The success of high-dose CY therapy in SAA stimulated interest in studying this treatment in other severe refractory autoimmune diseases. The first report was from investigators at Johns Hopkins and Drexel who treated 8 patients with a variety of severe refractory autoimmune disorders (2 systemic lupus erythematosus, 2 Felty’s syndrome, 1 immune thrombocytopenia, 2 autoimmune hemolytic anemia and 1 chronic inflammatory demyelinating polyneuropathy) with high-dose CY [3]. Seven patients showed marked clinical improvement: 5 achieved complete remission and 2 achieved partial remission. Hematopoietic reconstitution was rapid with median times to a neutrophil count of 500/µl and platelet independence of 17 and 16 days respectively. Although there are fewer reports of high-dose CY for treatment of autoimmune disease compared to HSCT, durable remissions have been reported in patients with SLE [11,27], autoimmune hemolytic anemia [28], pemphigus vulgaris [29,30], myasthenia gravis [31,32], chronic inflammatory polyneuropathy [33], multiple sclerosis [34], immune thrombocytopenic purpura [3], autoimmune neutropenia [3], severe autoimmune enteritis [35] and autoimmune hepatitis [24]. Petri et al. [10] use high-dose CY to treat 14 patients with severe refractory SLE. There was no mortality with 5 patients achieving a complete remission and 6 patients achieving a partial remission. Moyo et al. [27] treated 9 patients with refractory, transfusion dependent autoimmune hemolytic anemia. All 9 patients became transfusion independent with 6 patients achieving complete remission (normal hemoglobin without need for prednisone or other immunosuppressive therapy). There were no reported relapses with a median follow-up of 15 months and 7 of the 9 patients were able to discontinue steroid therapy. High-dose CY treatment in 12 patients with refractory multiple sclerosis demonstrated stabilization or improvement in the expanded disability severity scale scores (EDSS) in 11 of 12 patients [34]. Neurologic improvement involved changes in gait, bladder control and visual function. There was no mortality and patients received a median of 1 unit of red cells and 1 platelet transfusion; absolute neutropenia lasted a median of 9 (range, 6–12) days.

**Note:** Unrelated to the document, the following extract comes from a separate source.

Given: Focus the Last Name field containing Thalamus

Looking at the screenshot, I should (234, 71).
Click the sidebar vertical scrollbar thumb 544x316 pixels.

High-dose CY also has the potential to eradicate alloimmunization [36]. Five patients with SAA who were refractory to platelet transfusions due to HLA-specific antibodies were studied before and after treatment with high-dose CY. Complete remission of SAA was achieved in 4 of the 5 patients. All four responders demonstrated a marked reduction in anti-HLA antibody; in three of the patients the antibody was complete eradicated.

Concluding remarks

High-dose CY is emerging as the conditioning regimen of choice for HSCT in autoimmune disease; however, compelling data now demonstrates that HSCT is not necessary after high-dose CY and may increase the morbidity and mortality of the procedure. Thus, randomized trials comparing high-dose CY with and without HSCT are clearly warranted. The burden of proof is for HSCT to demonstrate a significant advantage in terms of response, risk of relapse, or morbidity/mortality since high-dose CY alone would shorten the duration of the procedure by several weeks, reduce the cost of the procedure by up to 50%, and eliminate the potential reinfusing autoagressive lymphocytes with the autograft.

Footnotes

Declaration of interest: The authors report no conflicts of interest. The authors alone are responsible for the content and writing of the paper.